So many of us during the last year do to COVID have been living in make shift offices and evan classrooms which leads us to Neck & Back muscle pain issues through the accumulation of toxins that build up over time sitting awkward and for longer daily stints then we’d like.
By this point the knots in your neck need some TLC and a self Lymphatic message therapy can certainly help…
Let’s take a closer look into what Lymphatic Drainage is.
The lymphatic system is a network of connective tissues and organs that is responsible for draining and removing excess fluid and waste from your body. Additionally, the lymphatic system also transports fats, water, proteins, and toxins to lymph nodes which are small clusters of cells located throughout the body that contain immune cells and work to fight infection.
Lymphatic drainage is the process by which your lymphatic system moves toxins out of your body tissues into the lymph nodes so they can be eliminated. Lymphatic drainage works by pulling toxins out of body tissues and transporting them through a fluid called lymph using lymph vessels, into the lymph nodes where the toxins are removed. Once toxins are removed, the result is fresh lymph fluid that continues circulating throughout the body to pick up and remove more toxins.

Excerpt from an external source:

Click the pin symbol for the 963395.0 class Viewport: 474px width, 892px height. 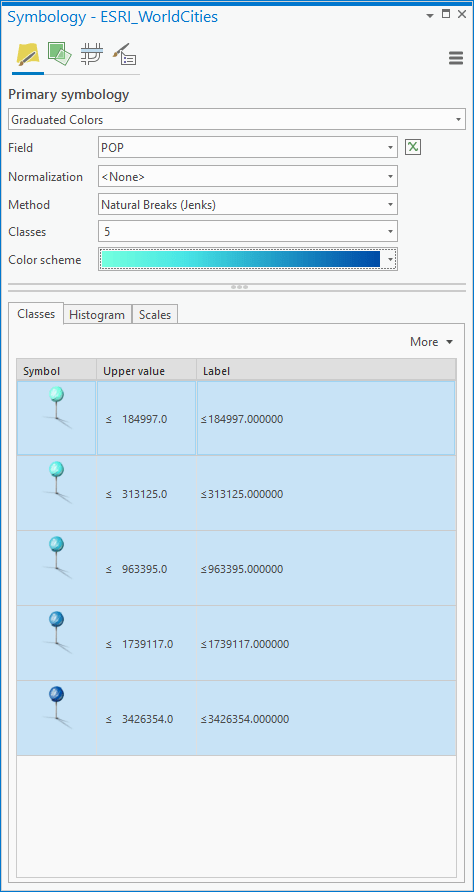57,557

However, the flow of lymph can be slowed down or blocked if toxins build up in a particular area resulting in a condition known as lymphedema. With lymphedema, you may notice swelling and reduced range of motion in the affected area. More importantly, the disrupted lymphatic drainage process reduces the effectiveness of your immune system because the removal of toxins is slowed down. To address lymphedema, you can use lymphatic drainage massage to help restore the natural flow of lymph fluid.
Lymphatic drainage massage is a type of gentle massage that promotes the movement of lymph fluid throughout the body. Essentially, the skin is gently stretched and released over known lymphatic pathways.
For most spas, lymphatic massage therapy is considered a cornerstone technique for reducing inflammation and fatigue, and it is often used to help rid the body of toxins. Moreover, lymphatic massage can help reduce stress and anxiety, boost your immune function, and glowing skin when performed on the face.
Lymphatic massage therapy is relatively easy to perform on your own, but it’s important to remember that the key to a successful outcome is light pressure. Essentially you’re only rubbing your skin and stretching it gently toward your lymph nodes. If you happen to feel the muscle under your skin, you’re likely pressing too hard, so a good rule of thumb is to use your finger pads only, not your palms.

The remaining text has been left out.